In diesen Tagen können wir erfahren, wie die Liturgie uns an die Hand nimmt und zum Herzen von Weihnachten führt, uns in sein Geheimnis einführt und allmählich zur Quelle der christlichen Freude gelangen lässt.

Wie die Hirten sind auch wir gerufen, diese Freude inmitten unseres Volkes wachsen zu lassen. Wir werden gebeten, uns um diese Freude zu kümmern. Ich möchte mit Dir die Einladung erneuern, uns diese Freude nicht nehmen zu lassen. Denn während wir oft – und nicht ohne Grund – von der Wirklichkeit, der Kirche oder auch von uns selbst enttäuscht sind, verspüren wir die Versuchung, uns an eine hoffnungslose, süßliche Traurigkeit zu klammern, die sich der Herzen bemächtigt (vgl. Apostolisches Schreiben Evangelii gaudium, 83).

Gegen unseren Willen wird Weihnachten auch vom Weinen begleitet. Die Evangelisten nahmen es sich nicht heraus, die Wirklichkeit zu verschleiern, um sie glaubwürdiger oder anregender werden zu lassen. Sie nahmen es sich nicht heraus, einen „schönen“, aber irrealen Text zu verfassen. Weihnachten war für sie nicht ein imaginärer Zufluchtsort, wo man sich angesichts der Herausforderungen und Ungerechtigkeiten ihrer Zeit verstecken konnte. Vielmehr verkünden sie uns auch die Geburt des Sohnes Gottes in eine leidvolle Tragödie eingebettet. Mit einem Zitat des Propheten Jeremia stellt dies der Evangelist Matthäus mit großer Härte dar: »Ein Geschrei war in Rama zu hören, lautes Weinen und Klagen: Rahel weinte um ihre Kinder« (2,18). Es ist das Wehklagen der Mütter, die angesichts der Tyrannei und der ungehemmten Herrschsucht des Herodes den Tod ihrer unschuldigen Kinder beweinen.

Es ist ein Wehklagen, das wir auch heute weiter hören können. Es bewegt uns in unserer Seele, und wir können und wollen es weder ignorieren noch zum Schweigen bringen. Unter den Menschen heute hört man leider – und ich schreibe dies tief bedrückt – das Wehklagen und Weinen vieler Mütter, vieler Familien um den Tod ihrer Kinder, ihrer unschuldigen Kinder.

Die Krippe zu betrachten heißt auch, dieses Weinen zu betrachten.

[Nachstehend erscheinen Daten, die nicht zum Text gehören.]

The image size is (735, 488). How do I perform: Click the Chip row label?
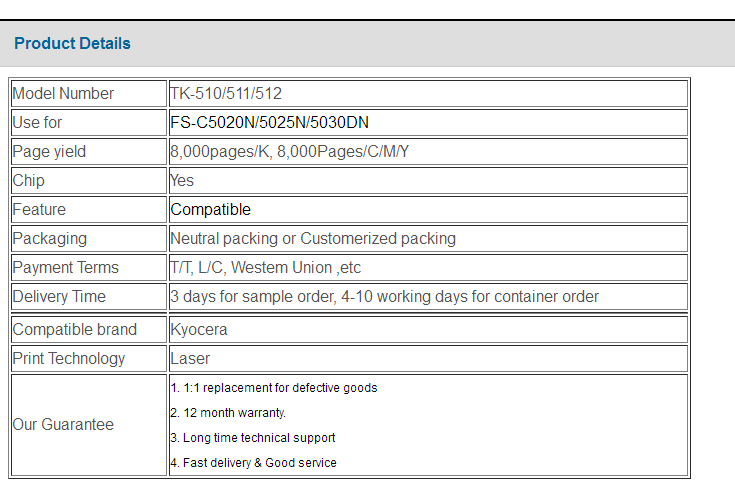coord(29,181)
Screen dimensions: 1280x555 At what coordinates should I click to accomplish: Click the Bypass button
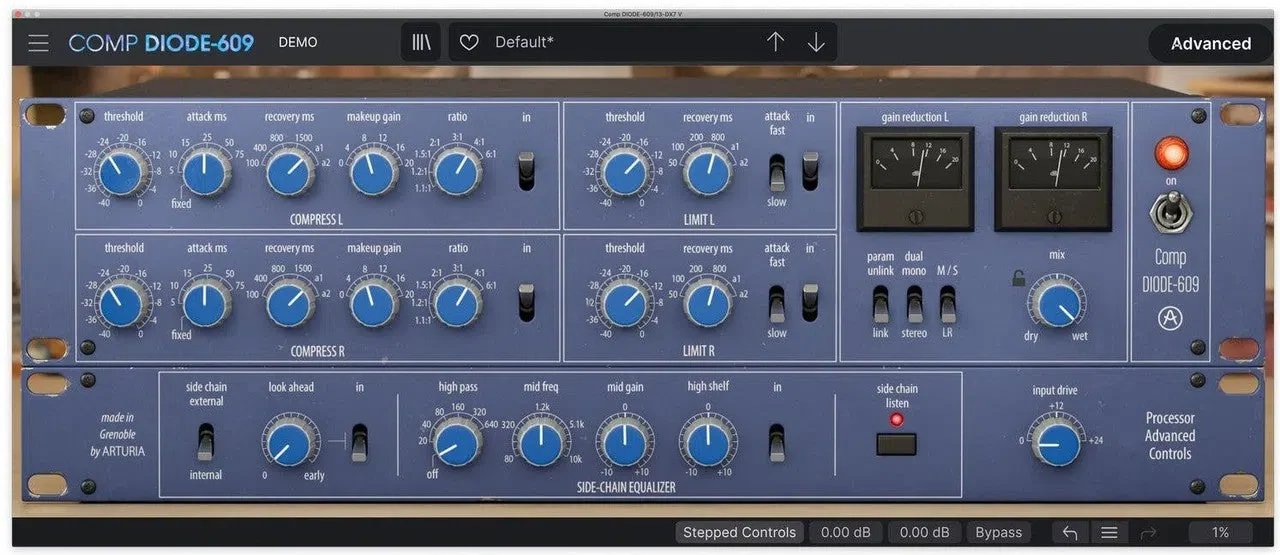[998, 533]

Es bedeutet auch, zu hören lernen, was rundherum geschieht, und ein Herz zu haben, das empfindsam und offen ist gegenüber dem Schmerz des Nächsten, insbesondere wenn es sich um Kinder handelt. Es heißt ebenso erkennen zu können, dass noch heute dieses traurige Kapitel der Geschichte eben geschrieben wird. Die Krippe zu betrachten und sie dabei vom Leben, das sie umgibt, zu isolieren würde heißen, aus dem Weihnachtsgeschehen ein schönes Märchen zu machen, das in uns gute Gefühle hervorzurufen zwar imstande wäre, uns aber der schöpferischen Kraft der Frohbotschaft berauben würde, die uns das menschgewordene Wort schenken will. Und diese Versuchung gibt es.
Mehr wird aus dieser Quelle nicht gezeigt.